Habeck überzeugt: In fünf Jahren ist Schluss mit Glyphosat
Solange nicht wirklich ausgeschlossen werden könne, dass Glyphosat krebserregend ist, gehöre es vom Markt genommen, schloss Flemming Meyer (SSW) an. „Wir haben als Politik eine Verantwortung gegenüber dem Menschen und nicht gegenüber der Chemie-Industrie.“ Auch der Grünen-Abgeordnete Bernd Voss zeigte deutliche Sympathien für den SPD-Antrag. „Ein konkretes europaweites Ausstiegszenario ist überfällig.“ Es müsse klar festgelegt werden, dass es nicht immer wieder eine erneute Verlängerung geben wird. Voss forderte ein EU-weites Verbot der Vorerntebehandlung, ein Verbot auf Verkehrswegen und Plätzen und ein Glyphosat-Verbot in Privatgärten Parks und Spielflächen.
Umweltminister Robert Habeck (Grüne) zeigte sich über das „Erwachen des Umweltbewusstseins der SPD in der Opposition“ erfreut. Er betonte aber, der Antrag komme zu spät. Die Bundesregierung habe sich bei der Abstimmung über eine Verlängerung der Lizenz für Glyphosat enthalten. Damit sei das Beteiligungs-Verfahren abgeschlossen. Die Entscheidung liege nun bei der EU-Kommission. Er gehe davon aus, dass eine Genehmigung für fünf Jahre erteilt wird und dann Schluss ist.

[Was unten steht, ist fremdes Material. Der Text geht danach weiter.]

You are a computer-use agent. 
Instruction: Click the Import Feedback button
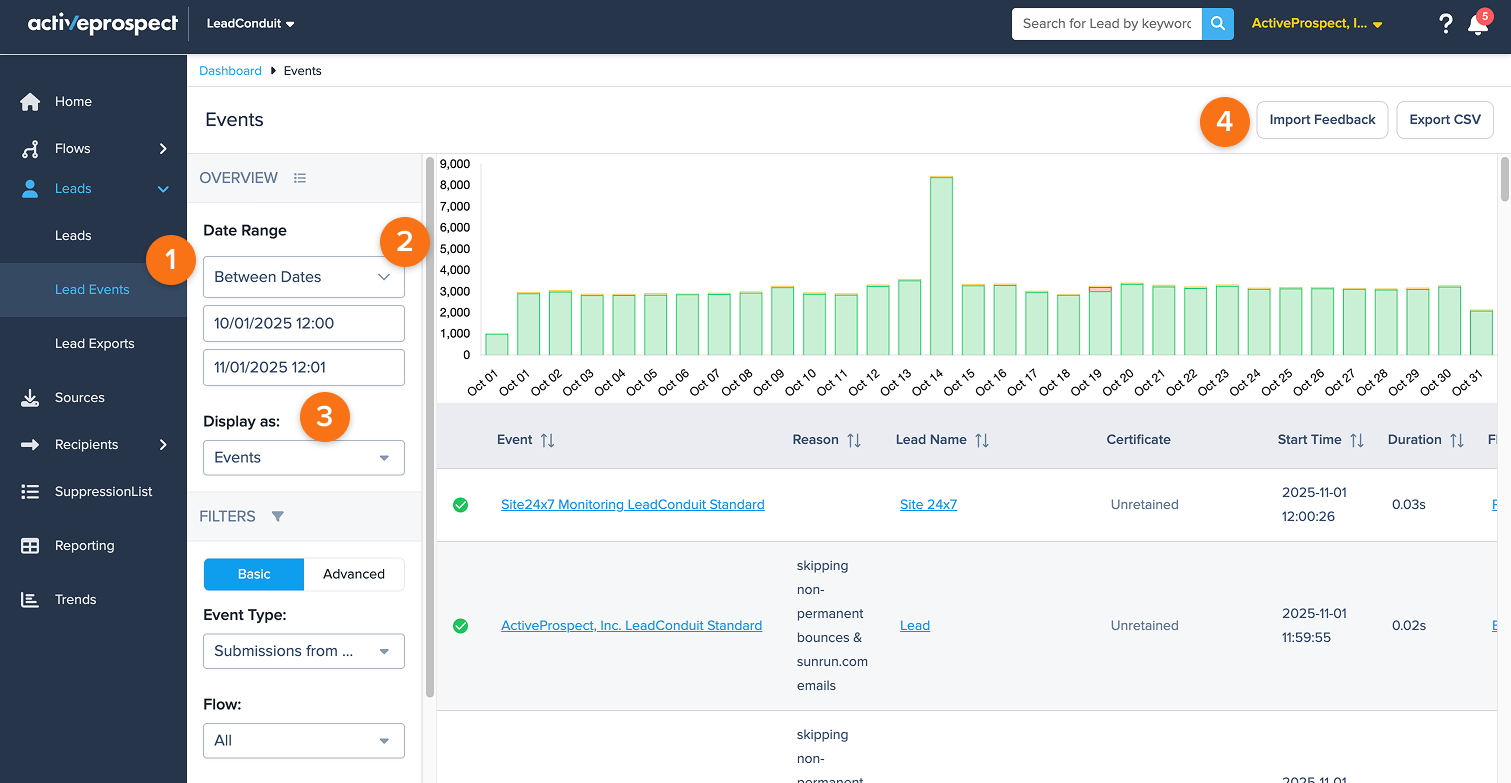(x=1322, y=120)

Union weist auf rückgängige Verwendungszahlen hin
Heiner Rickers (CDU) machte deutlich, dass sich in den vergangenen Jahren viel getan habe. Die Mengen des eingesetzten Glyphosats seien in Deutschland von 2012 bis 2016 von 6.000 auf 3.700 Tonnen gesunken. Zudem habe das Bundesinstitut für Risikoforschung das Herbizid als nicht krebserregend eingestuft. Die CDU sei deshalb für eine „nicht zu lang gefasste Genehmigung“. Zudem sei es in Ordnung, Glyphosat sparsam einzusetzen. Landwirten müssten aber Wege aufgezeigt werden, wie sie den Einsatz vermeiden und Alternativen anwenden können.

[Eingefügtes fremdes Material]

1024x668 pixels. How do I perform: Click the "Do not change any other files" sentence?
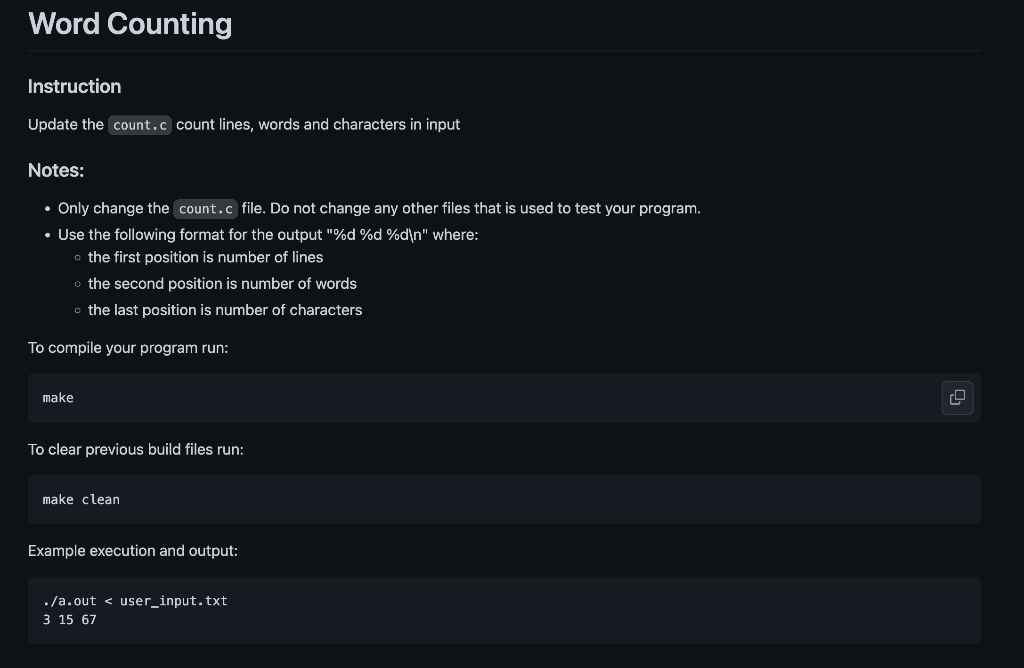485,208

Oliver Kumbartzky (FDP) nannte den SPD-Vorstoß einen „Schaufenster-Antrag“. Die Sozialdemokraten forderten „mal wieder“ etwas ein, was sie in jahrelanger Regierungsverantwortung nicht umgesetzt hätten. Er verwies auf den Koalitionsvertrag, in dem sich CDU, Grüne und FDP für einen Abbau von Pestiziden in der Landwirtschaft verständigt hätten.
Für die AfD kommt ein Ausstieg aus Glyphosat erst dann in Betracht, wenn Alternativen vorliegen, die weder die Landwirte noch die Umwelt unvertretbar belasteten. „Glyphosat ist nach internationalen toxikologischen Standards weniger giftig als beispielsweise Kochsalz oder Backpulver“, sagte Doris von Sayn-Wittgenstein (AfD).
SPD über Aussage des Ministers auf der Zinne
Umweltminister Robert Habeck betonte, es gebe bereits Alternativen zu Glyphosat, etwa digital sensorgesteuerte mechanische Hackmaschinen. Diese müssten zur Marktreife geführt werden. „Die chemische Landwirtschaft wird zu einem Ende führen“, sagte er.
Für Aufregung in der SPD sorgte eine andere Aussage Habecks. „Ich freue mich wirklich über das Erwachen des Umweltbewusstseins der SPD in der Opposition“, sagte der Grünen-Politiker. Die SPD-Umweltpolitikern Sandra Redmann sprach von einer„ Frechheit“ und forderte eine Entschuldigung des Ministers. „Ich finde das schäbig. Vergeblich drang ihre Koalition auf eine namentliche Abstimmung in der Sache über den Antrag für einen Ausstiegsplan. „Wieso haben sie nicht die Traute, dass wir in der Sache abstimmen“, fragte SPD-Fraktionschef Ralf Stegner.